- Gurbhakot Location in Nepal
- Coordinates: 28°26′21″N 81°51′10″E﻿ / ﻿28.439042°N 81.852828°E
- Country: Nepal
- Province: Karnali
- District: Surkhet
- Total Wards: 14
- Established: 1 October 2015
- Established as: Shubhaghat Gangamala

Government
- • Mayor: Mr. Hasta Pun (NC)
- • Deputy Mayor: Mrs. Maina BK (NC)

Area of Municipality
- • Total: 228.62 km^{2} (88.27 sq mi)

Population (2011)
- • Total: 43,765

Languages
- • Official: Nepali
- Time zone: UTC+5:45 (NST)
- Website: official website

= Gurbhakot =

Gurbhakot (गुर्भाकोट) is an urban municipality located in Surkhet District of Karnali province of Nepal.

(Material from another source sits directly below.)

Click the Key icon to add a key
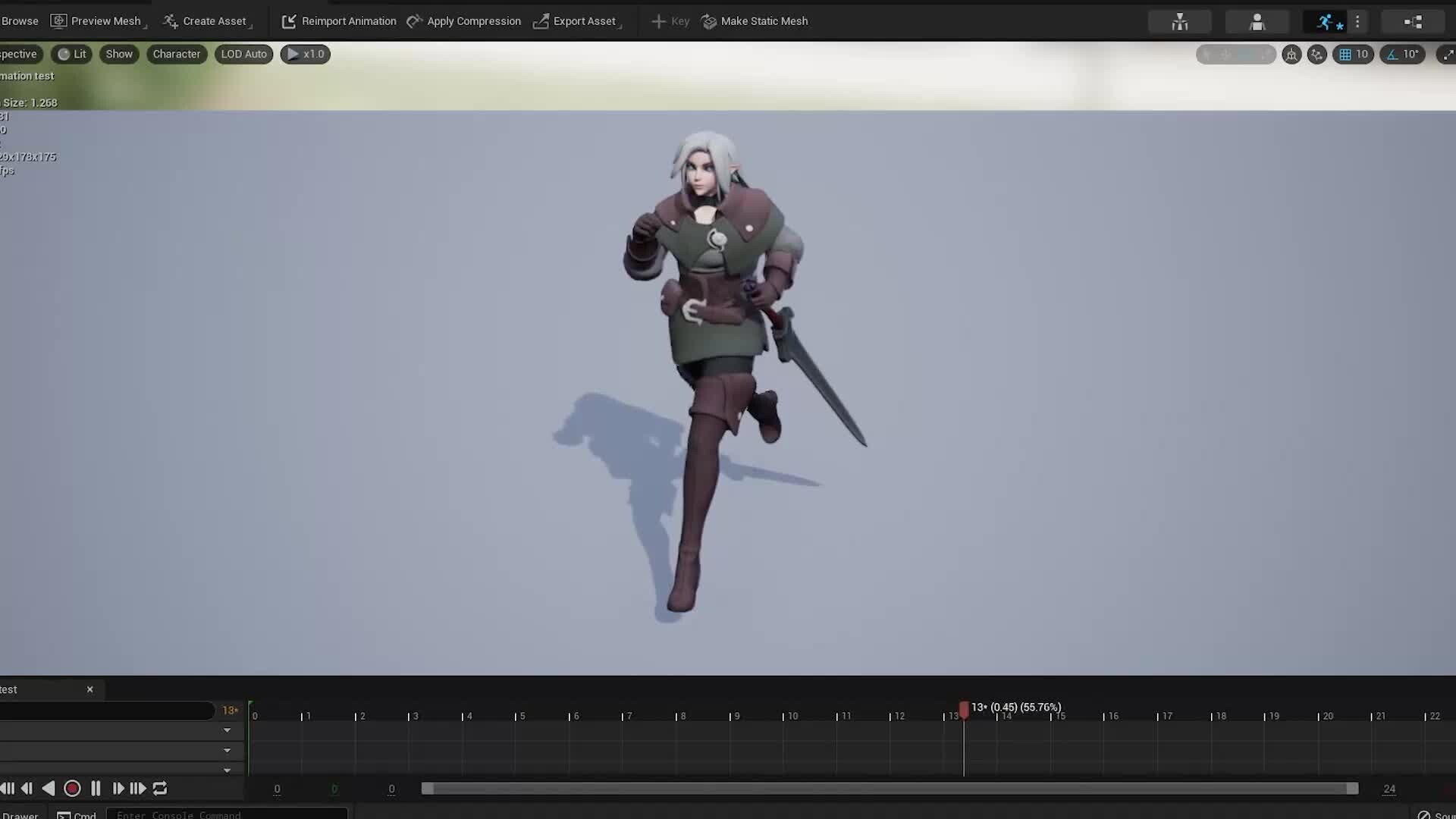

According to 2011 Nepal census the total population of the municipality is 43,765 and the total area of the municipality is 228.62 km2. The municipality is divided into total 14 wards. Malarani, Dharapani and Sahare VDC were Incorporated with Subhaghat Gangamala municipality in 2017 when government cancelled all old administration system and introduce new 753 local level administrative body.

The municipality is surrounded by Salyan in east, Bheriganga in west, Simta and Chingad in north and Salyan in south.

==History==
Subhaghat Gangamala municipality was established on 1 December 2015 merging 4 VDC Dahachaur, Ghumkhahare, Gumi and Mehelkuna.

In 2017 when new administrative system applied Malarani, Dharapani and Sahare incorporated with Subhaghat Gangamala municipality and renamed as Gurbhakot municipality.

==Demographics==
At the time of the 2011 Nepal census, Gurbhakot Municipality had a population of 44,359. Of these, 95.5% spoke Nepali, 4.3% Magar, 0.1% Maithili and 0.1% other languages as their first language.

In terms of ethnicity/caste, 29.2% were Chhetri, 26.9% Kami, 26.2% Magar, 5.0% Hill Brahmin, 3.4% Damai/Dholi, 2.8% Thakuri, 2.2% Gurung, 1.8% Sarki, 0.8% Sanyasi/Dasnami, 0.7% Badi, 0.2% Gaine, 0.2% Newar, 0.1% Bote, 0.1% Majhi, 0.1% Musalman, 0.1% Raji, 0.1% Tharu, 0.1% Yadav and 0.1% others.

In terms of religion, 96.1% were Hindu, 2.5% Christian, 1.1% Buddhist, 0.1% Muslim and 0.1% others.

In terms of literacy, 71.6% could read and write, 3.0% could only read and 25.3% could neither read nor write.